*Goal of the exercise*
Every line from the start of the data through the line containing "You are a computer-use agent." should be retyped exactly; the pictures should not.

*Dataset excerpts*
___

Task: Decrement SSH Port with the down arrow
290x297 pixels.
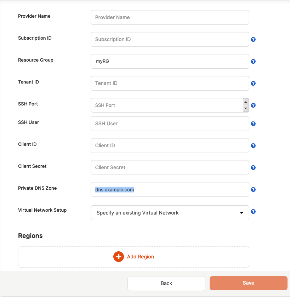Action: (246, 109)
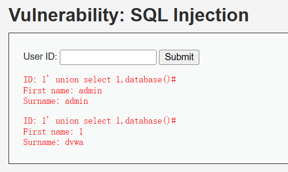Click the "admin" value in the Surname line
The height and width of the screenshot is (172, 288).
point(76,101)
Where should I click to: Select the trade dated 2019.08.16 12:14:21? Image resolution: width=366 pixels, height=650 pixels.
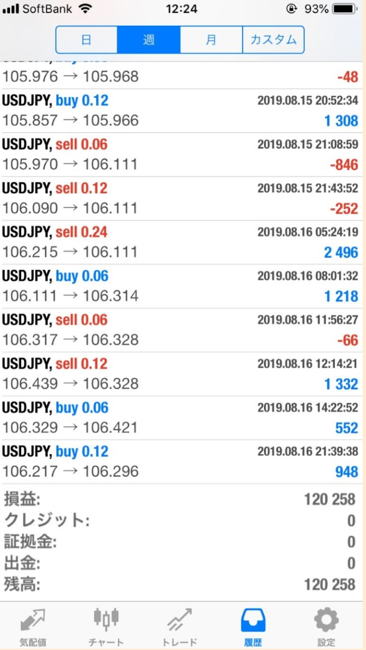(181, 375)
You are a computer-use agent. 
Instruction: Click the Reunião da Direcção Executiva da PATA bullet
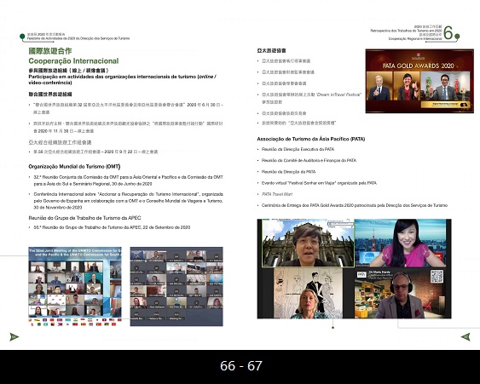(x=298, y=149)
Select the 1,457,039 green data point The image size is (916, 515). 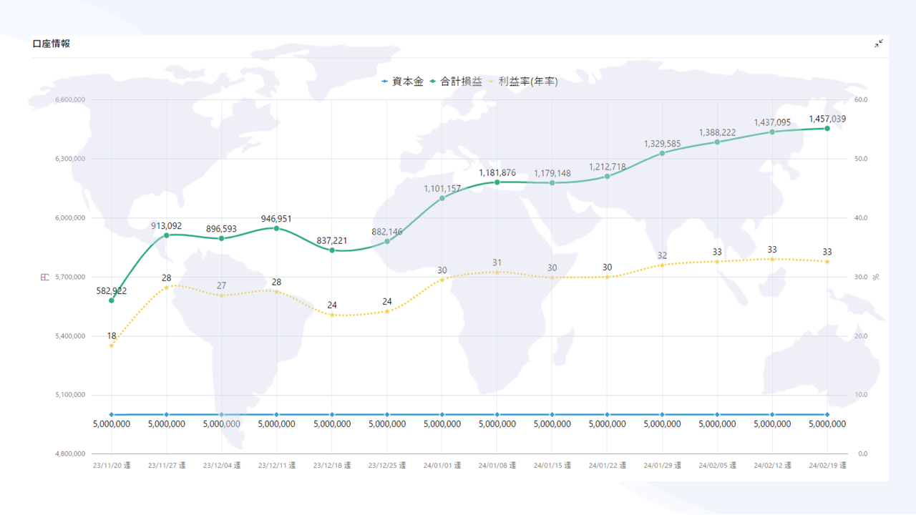pos(827,129)

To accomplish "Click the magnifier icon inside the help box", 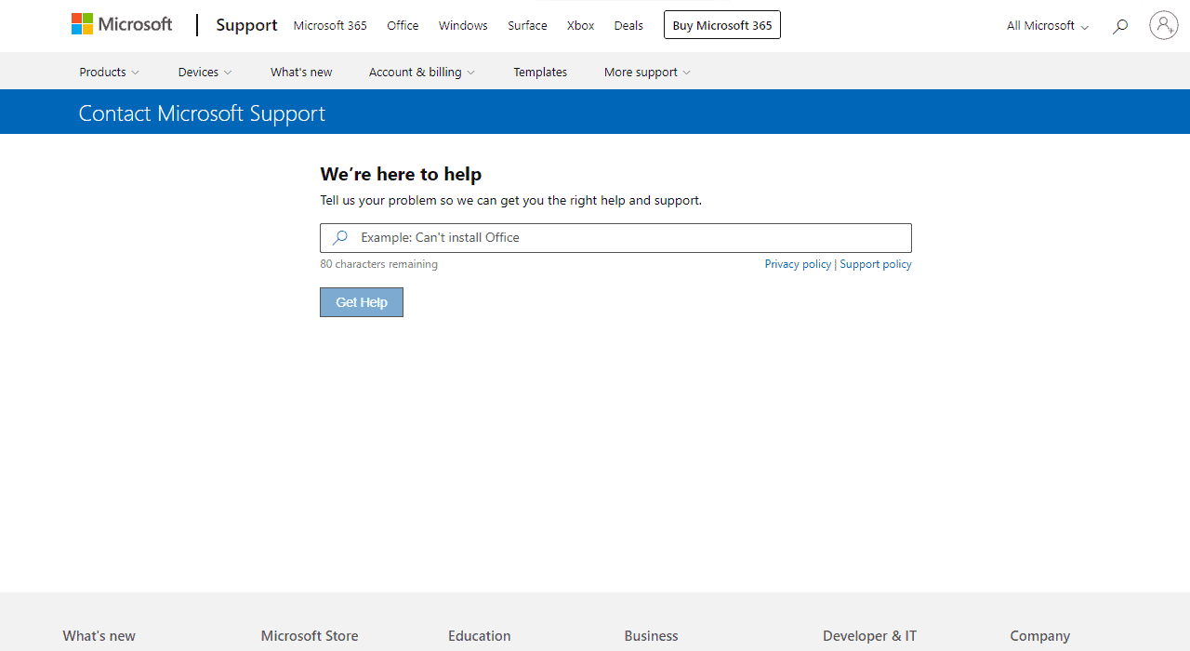I will pos(339,238).
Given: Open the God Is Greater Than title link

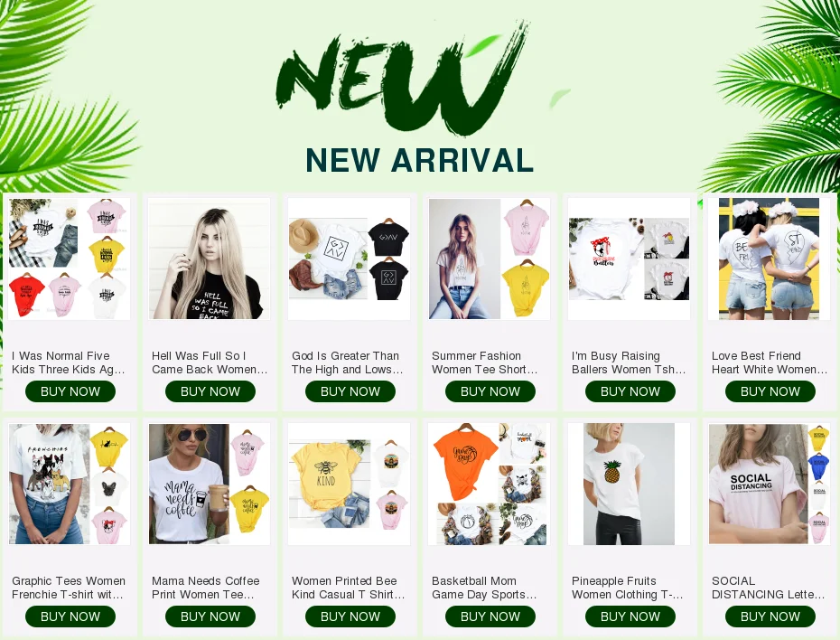Looking at the screenshot, I should [x=348, y=362].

___

*Output*
Task: Decrement SSH Port with the down arrow
290x297 pixels.
Action: (246, 109)
Click the "admin" value in the Surname line
The height and width of the screenshot is (172, 288).
point(76,101)
Where should I click to: Select the trade dated 2019.08.16 12:14:21? Image resolution: width=366 pixels, height=650 pixels.
(181, 375)
You are a computer-use agent. 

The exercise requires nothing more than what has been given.